Location
- Country: Bosnia and Herzegovina

Information
- Established: 2009 (originally in 533)

Current leadership
- Pope: Leo XIV
- Archbishop: Petar Rajič

= Diocese of Sarsenterum =

Latin Catholic diocese

Diocese of Sarsenterum (Latin: Dioecesis Sarsenterensis) was a Latin Catholic diocese in the area of present Bosnia and Herzegovina, restored as a titular see by Pope Benedict XVI in 2009. The first Titular Archbishop of the restored Titular See of Sarsenterum appointed was Petar Rajič.

== History ==
The Diocese of Sarsenterum was established during the Second Church Synod in Salona in 533 presided by Archbishop Honorius II. The Diocese was given the basilicas from the municipal areas of Dellontino, Stantino, Nouense (Neuense) per Rusticiarum, Potuatico, Beuzavatico (Benzavatico) and others as well. The priest Paulinus was elected and consecrated as its first bishop.

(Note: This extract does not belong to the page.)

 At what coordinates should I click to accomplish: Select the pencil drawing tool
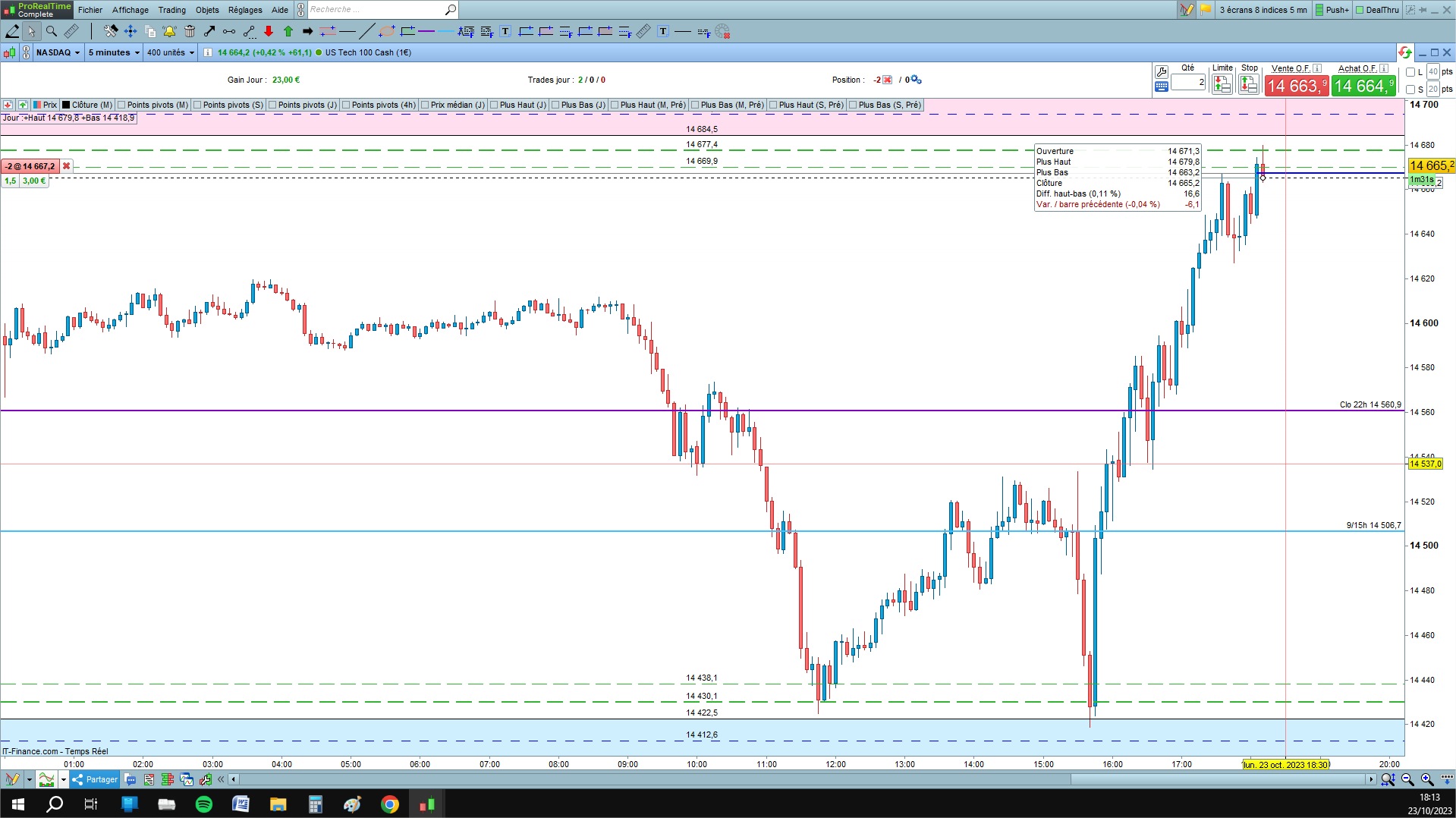(12, 31)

In 2009 Pope Benedict XVI restored it as a titular see and appointed Petar Rajič as titular Archbishop of Sarsenterum.

== Localization ==
Since no epigraphic inscription has been found to localize Sarsenterum, there are different theories about the location of this settlement.

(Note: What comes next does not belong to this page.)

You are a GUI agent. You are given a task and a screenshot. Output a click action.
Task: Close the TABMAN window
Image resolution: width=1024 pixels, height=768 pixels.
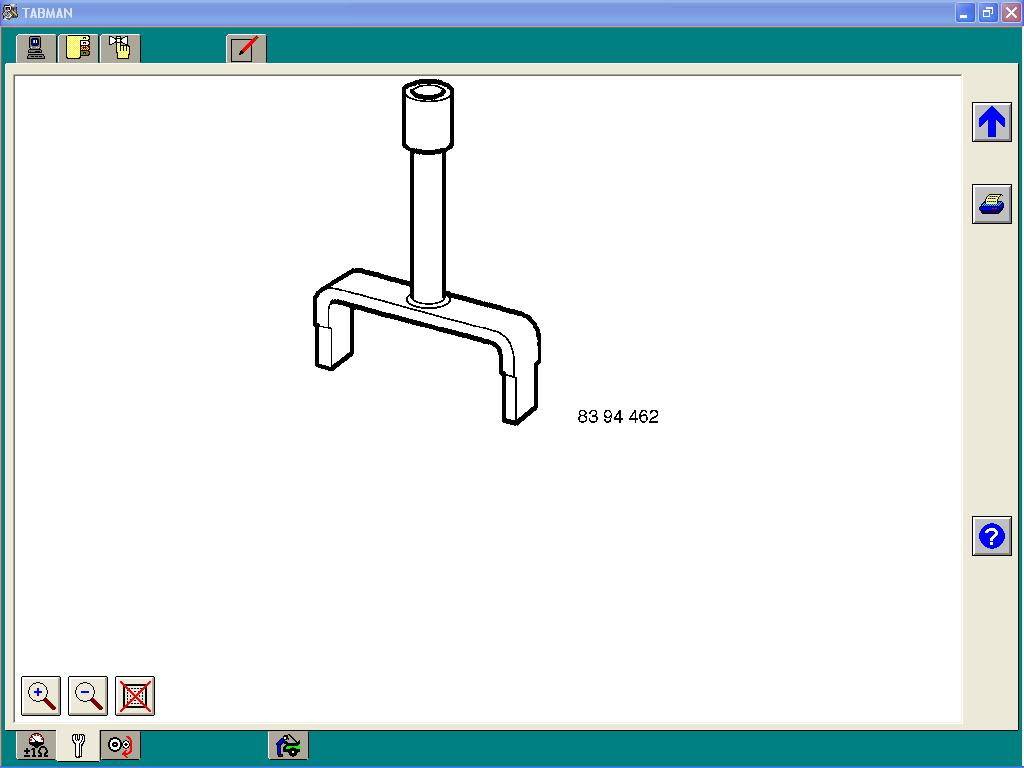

Wilhelm Tomaschek located the settlement in the village of Goranci. Dominik Mandić questioned his opinion, arguing that there were no traces of an important ancient settlement in that area as well as that the area was difficult to access and did not have the source of fresh water.

Relying on the ancient Church provision that dioceses can only be founded in cities worthy of a bishop's dignity, some contemporary archaeologists and historians located in the area of Stolac where the most important urban center in that part of the province of Dalmatia developed.